Blog 2 Concert Sound for the Opening Act

Concert Sound for the Opening “Support” Act

I decided to write this series of articles, in response to years of listening to my musician friend’s regale me with tails of woe, about “Bad Sound Experiences.” BSE if you will. Most often, these BSE’s had a common identifiable trait (New or inexperienced sound tech) and almost all were related to on stage monitor mixes. These unfortunate experiences made playing their music un-fun and un-inspiring. Since these are the two reasons most of my friends play music … I thought I’d try to help!
For this article, I added a caveat, to make a larger point … communication … So the first two articles are set in the scariest place in the music business … When YOU is the Opening Act!
This series is an effort to empower musicians on two levels: first with a basic knowledge of “Concert Sound” technology and second with a willingness to engage the concert sound engineers they encounter daily, as collaborators and co-conspirators and not as road blocks to success.

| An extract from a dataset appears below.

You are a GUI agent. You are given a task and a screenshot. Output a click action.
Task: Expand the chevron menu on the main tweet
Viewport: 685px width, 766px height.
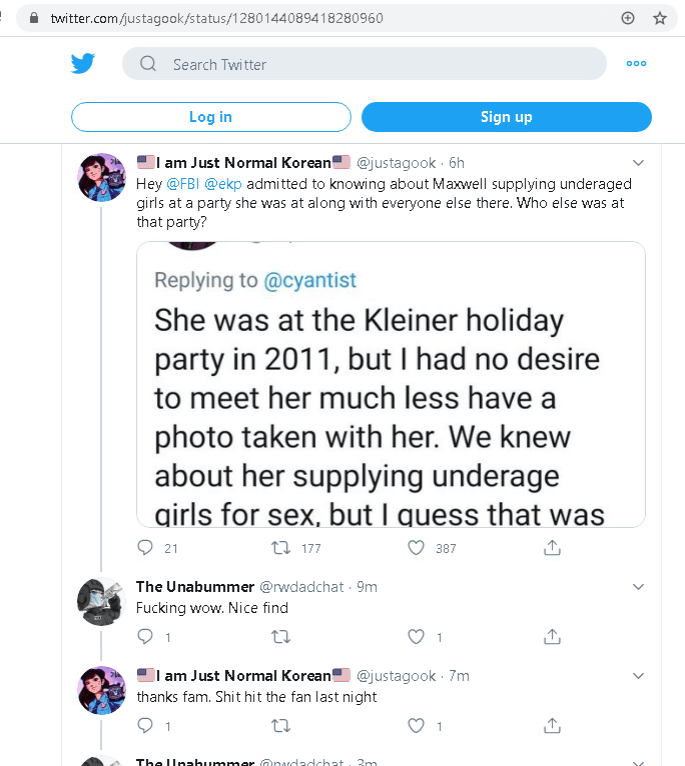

At the end of my last article “You don’t know me….I’m the Opening Act” I closed by saying.
“In the next installment, we’ll talk about a point Bad Blake makes in the movie “Crazy Heart.”
Blake to the sound mixer: “We’re gonna stay here all day ‘til we get this mix right!
Mixer: It is right ….
Blake to his band: They always say that … but they’re gonna make sure the opening act doesn’t sound as good as the Headliner! “
You can see some of that exchange at the link below.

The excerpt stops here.